══ Data ══
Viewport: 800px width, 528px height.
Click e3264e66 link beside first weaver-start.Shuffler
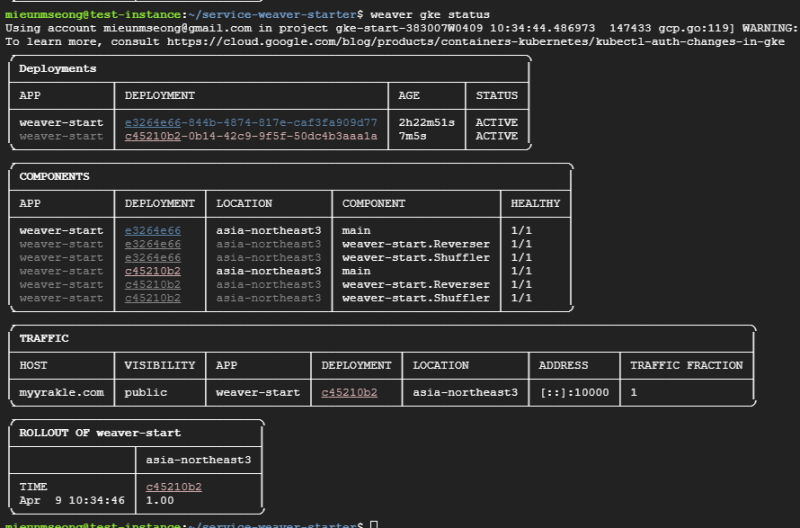click(x=152, y=257)
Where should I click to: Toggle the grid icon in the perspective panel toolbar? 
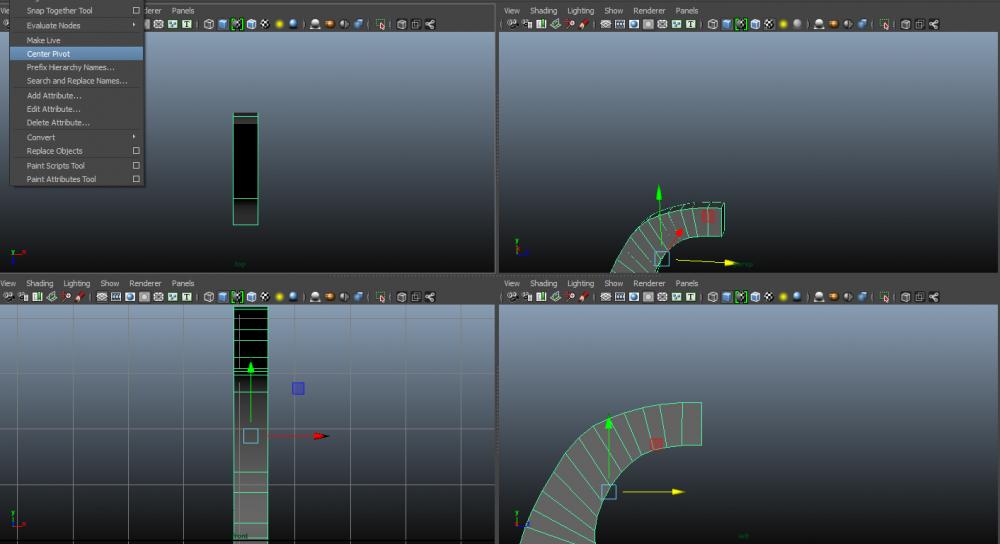(x=606, y=24)
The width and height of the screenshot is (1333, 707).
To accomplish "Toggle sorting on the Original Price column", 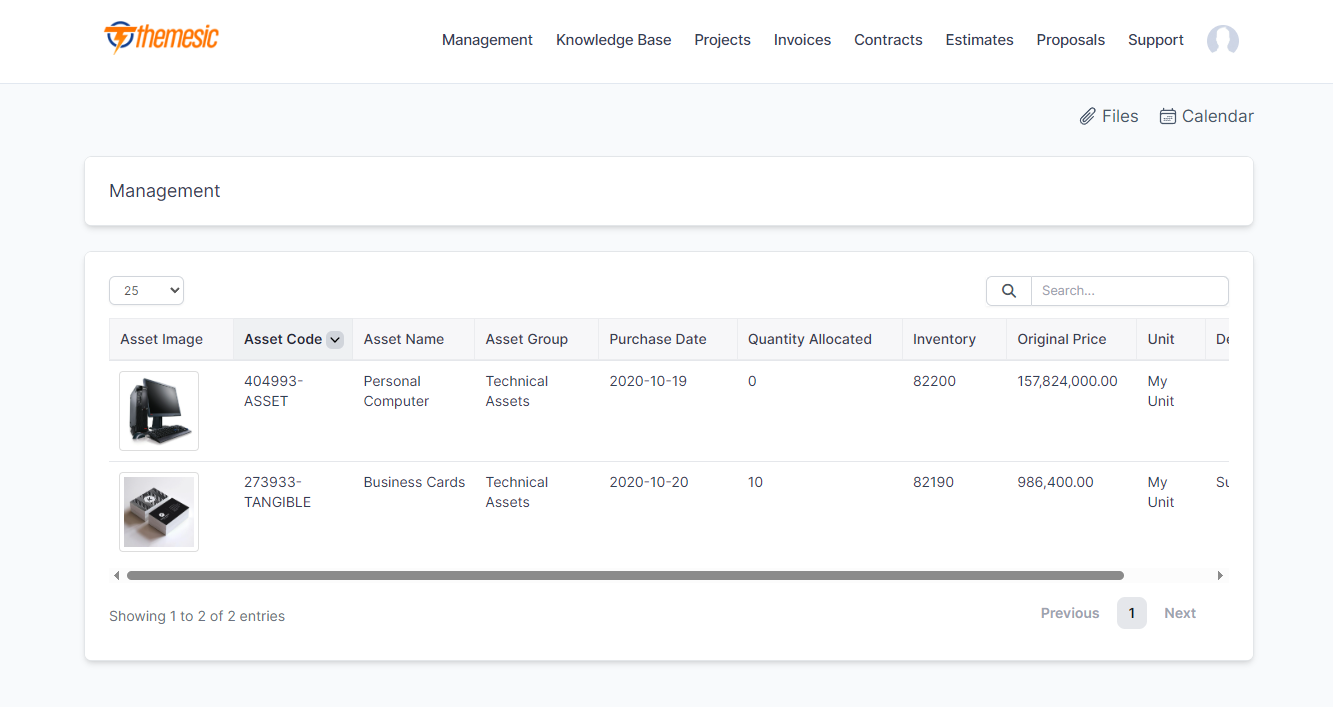I will pos(1062,339).
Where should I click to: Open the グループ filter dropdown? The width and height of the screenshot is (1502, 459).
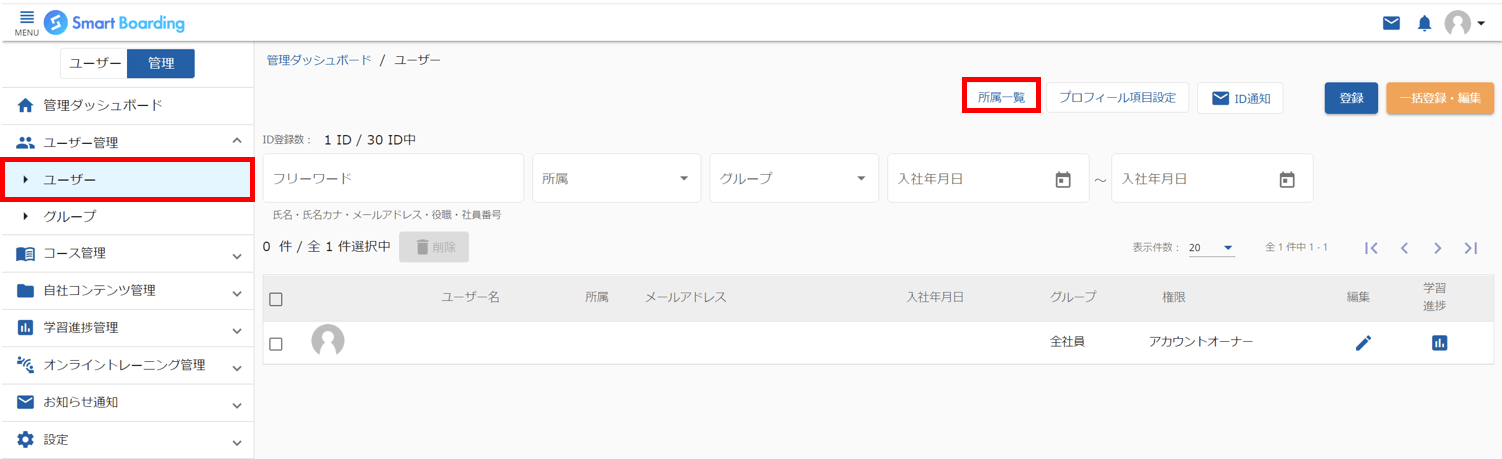(x=794, y=178)
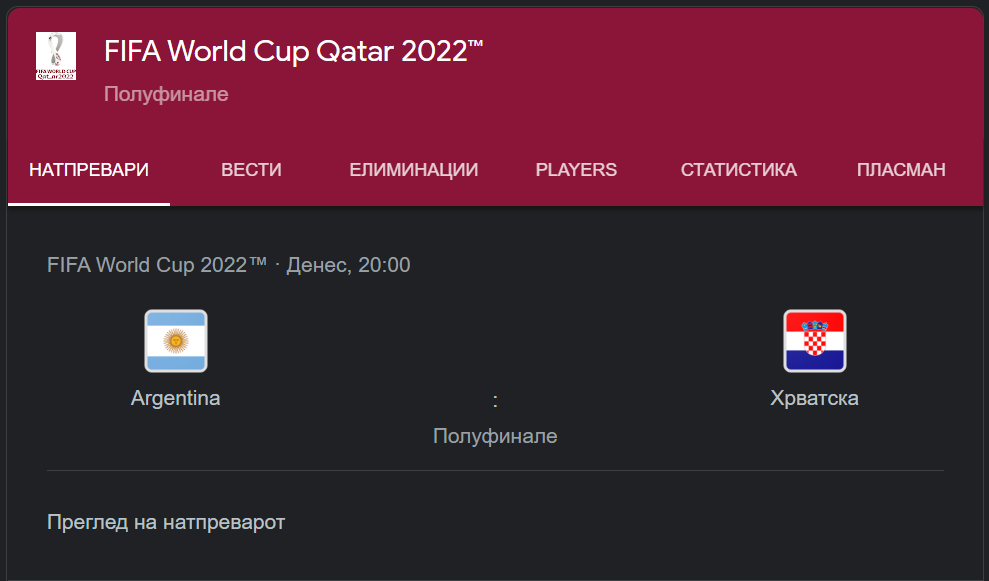Click the score colon between the teams
The width and height of the screenshot is (989, 581).
pos(495,401)
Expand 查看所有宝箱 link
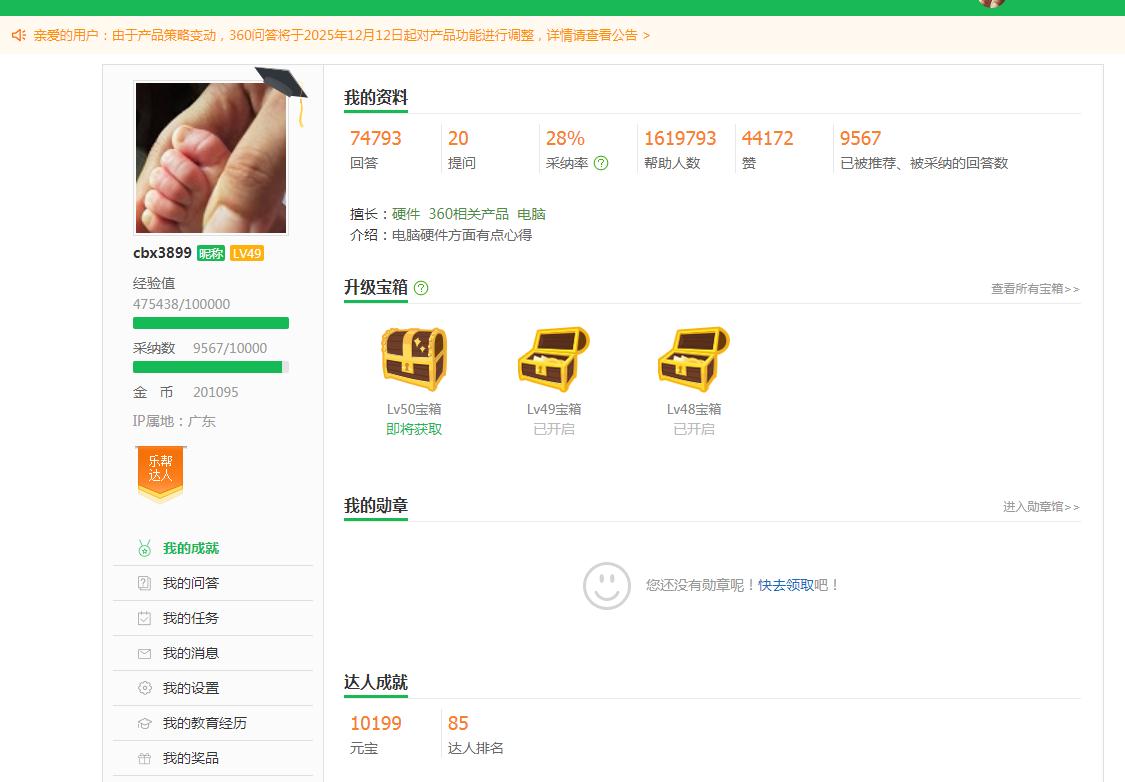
═══
- Work request:
From the line containing "Where should I click to: Open" down to the last line of the entries above, copy each line exactly and nothing more. Leave pictures out.

- Expected answer:
Where should I click to: Open the グループ filter dropdown? The width and height of the screenshot is (1502, 459).
(x=794, y=178)
Click the score colon between the teams
The width and height of the screenshot is (989, 581).
pos(495,401)
Expand 查看所有宝箱 link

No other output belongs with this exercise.